You are viewing a plain text version of this content. The canonical link for it is here.
Posted to general@lucene.apache.org by ywlee522 <yw...@gmail.com> on 2009/06/11 21:00:41 UTC

Performance: Field.Store.YES vs. Field.Store.NO + DB


My document store has 750K users who wrote 100M reports.  The size of a
report ranges from 1k to 2M. 
I have read in several places that actual values (text) can be stored in DB,
while lucene only manages index with Field.Store.NO

I wonder any differences in performance (search and match retrieval) between
Field.Store.YES and NO values.  For example, if actual report contents are
stored in a DB (Field.Store.NO), given a search that matches 500 reports,
one has to send either 500 SELECT queries to DB, or one long SELECT with IN
clause in WHERE condition.

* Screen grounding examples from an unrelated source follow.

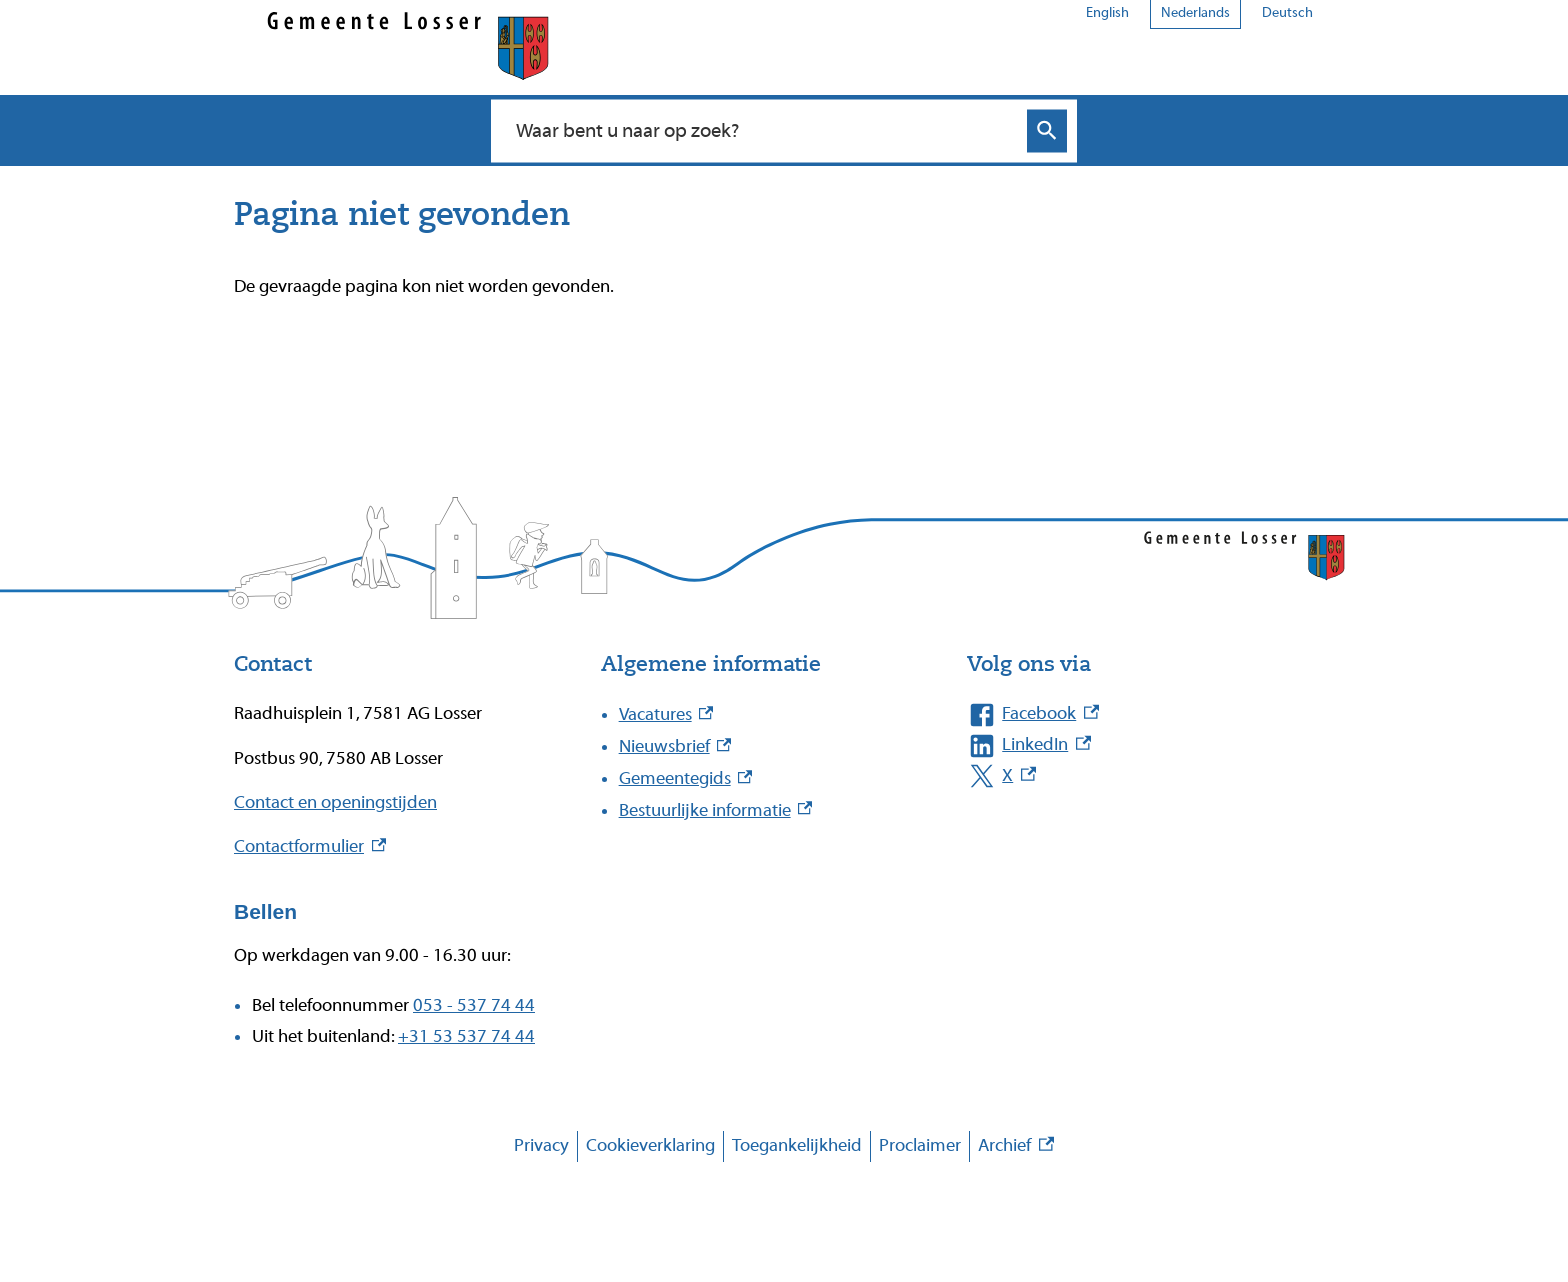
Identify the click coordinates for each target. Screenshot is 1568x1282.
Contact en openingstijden (335, 802)
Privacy (541, 1145)
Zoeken (1047, 130)
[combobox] (762, 130)
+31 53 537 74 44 (466, 1036)
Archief (1016, 1146)
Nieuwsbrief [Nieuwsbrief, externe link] (675, 746)
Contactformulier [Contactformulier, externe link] (310, 846)
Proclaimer (920, 1145)
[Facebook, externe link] (1130, 714)
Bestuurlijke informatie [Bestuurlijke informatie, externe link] (716, 810)
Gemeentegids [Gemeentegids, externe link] (686, 778)
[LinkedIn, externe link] (1130, 745)
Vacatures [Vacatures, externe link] (666, 714)
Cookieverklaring (650, 1145)
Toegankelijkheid (797, 1145)
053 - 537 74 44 (474, 1005)
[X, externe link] (1130, 776)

Or something in between.  Is this faster than
retrieving them from index created with Field.Store.YES.

Does NOT storing actual values in index make the search faster? 

Any pointer would be appreciated. Thanks




-- 
View this message in context: http://www.nabble.com/Performance%3A-Field.Store.YES-vs.-Field.Store.NO-%2B-DB-tp23987086p23987086.html
Sent from the Lucene - General mailing list archive at Nabble.com.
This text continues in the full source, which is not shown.